## Records for processing
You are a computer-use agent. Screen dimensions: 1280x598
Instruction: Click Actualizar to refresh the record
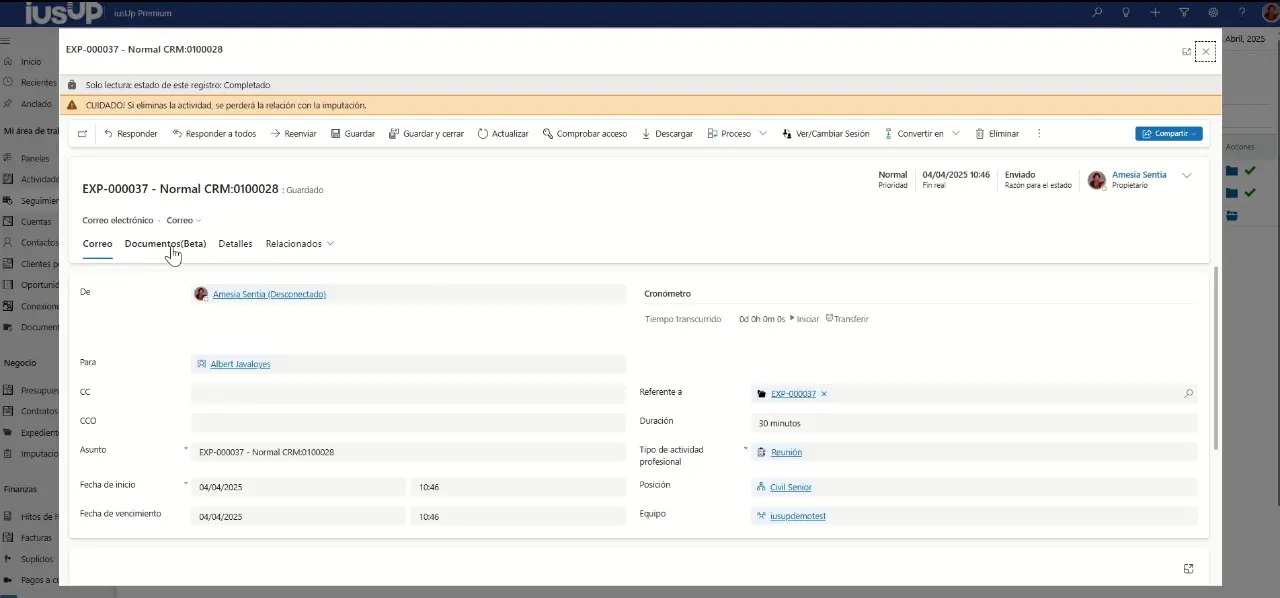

---

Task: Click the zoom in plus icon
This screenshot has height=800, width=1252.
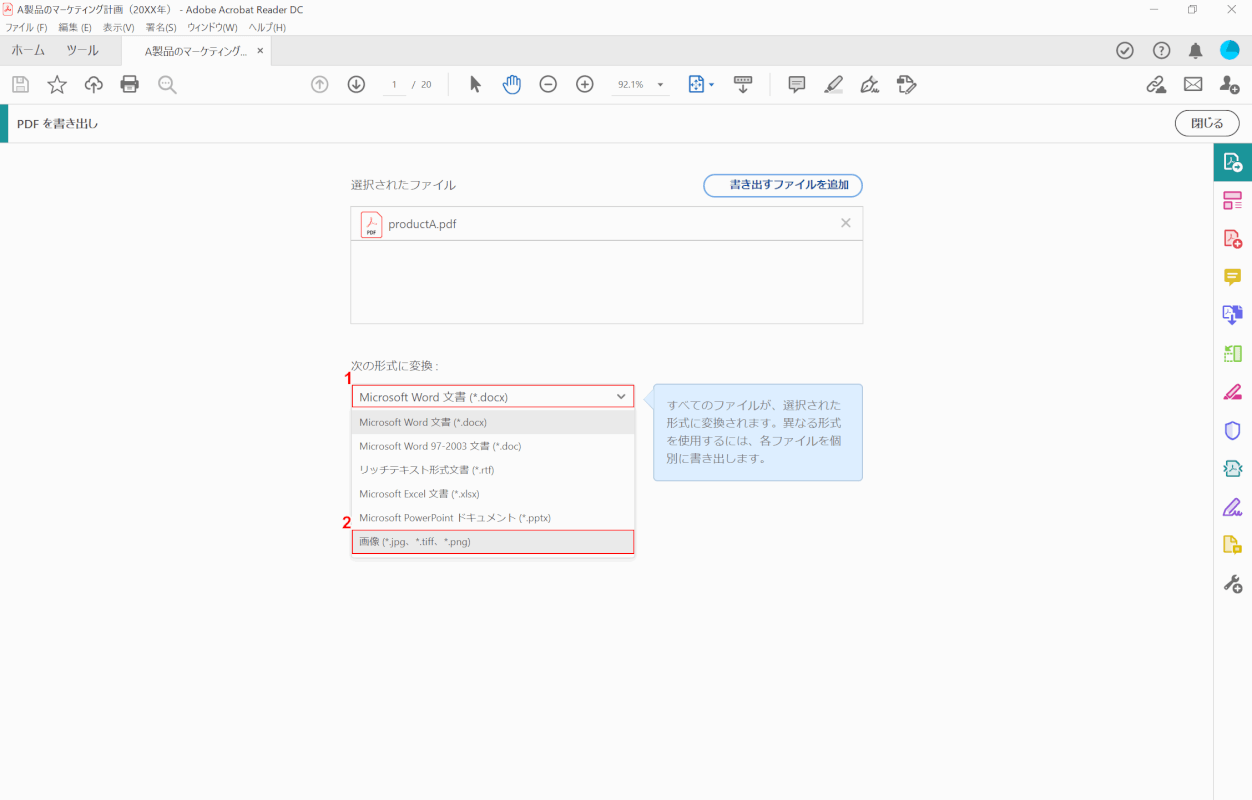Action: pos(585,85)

## Work required
Output exactly the lines of the material above from the one containing "You are a computer-use" up to and including the one containing "Instruction: Click Actualizar".

## Output for this task
You are a computer-use agent. Screen dimensions: 1280x598
Instruction: Click Actualizar to refresh the record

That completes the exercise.